Finally, leukocytes migrate through the endothelium in arteries and localize subendothelially. However, the use of intravital microscopy did not allow us to distinguish whether the cells were attached to the arteriolar endothelium or whether they had already emigrated and localized under the intima. Histologic examination of the tissue after 4-hour exposure to Ang II revealed that some mononuclear cells infiltrated the arterioles and emigrated through the endothelium. Nevertheless, Ang II-induced leukocyte emigration was clearly observed in postcapillary venules after 4-hour exposure to the peptide.

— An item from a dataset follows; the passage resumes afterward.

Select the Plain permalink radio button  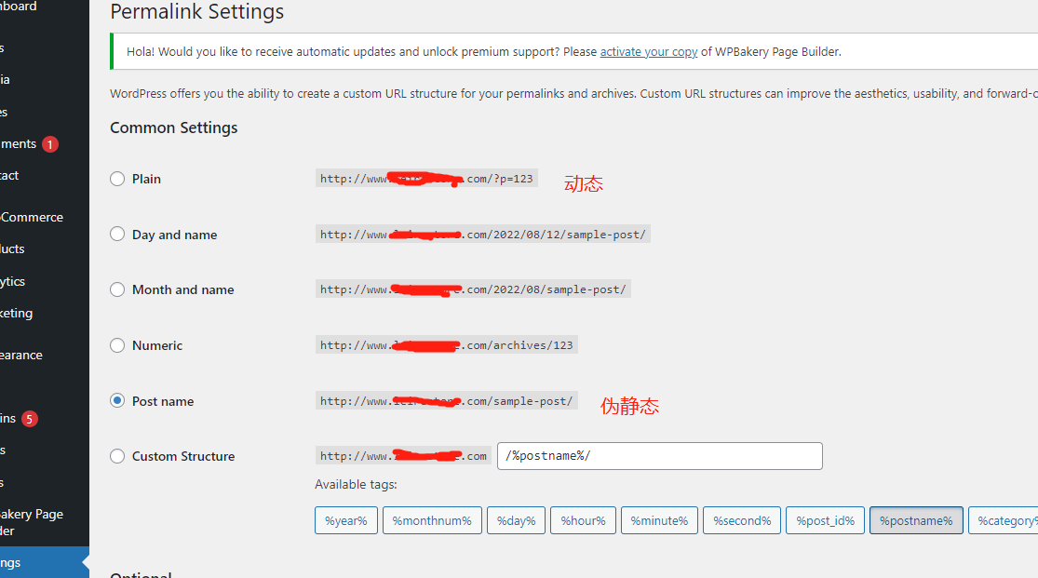[117, 179]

This effect was partially mediated through β₂-integrin-ICAM-1 interaction because the administration of mAbs directed against these CAMs significantly reduced this leukocyte response. Furthermore, leukocytes that emigrated to the peritoneal cavity in response to Ang II clearly presented up-regulation of this β₂-integrin.

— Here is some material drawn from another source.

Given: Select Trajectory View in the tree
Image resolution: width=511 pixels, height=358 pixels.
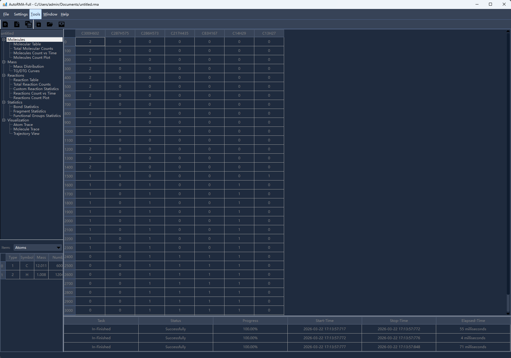Looking at the screenshot, I should (x=26, y=134).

In conclusion, we have demonstrated here for the first time in vivo that Ang II induces arteriolar leukocyte adhesion within 4 hours at subvasoconstrictor and physiologically relevant doses. Hence, Ang II may play a critical role in primary leukocyte attachment to the arterial wall. This effect primarily depends on increased P-selectin and β₂-integrin expression. It may be a key to understanding mononuclear leukocyte adhesion in human vascular diseases such as atherosclerosis and may implicate Ang II in the onset of this process.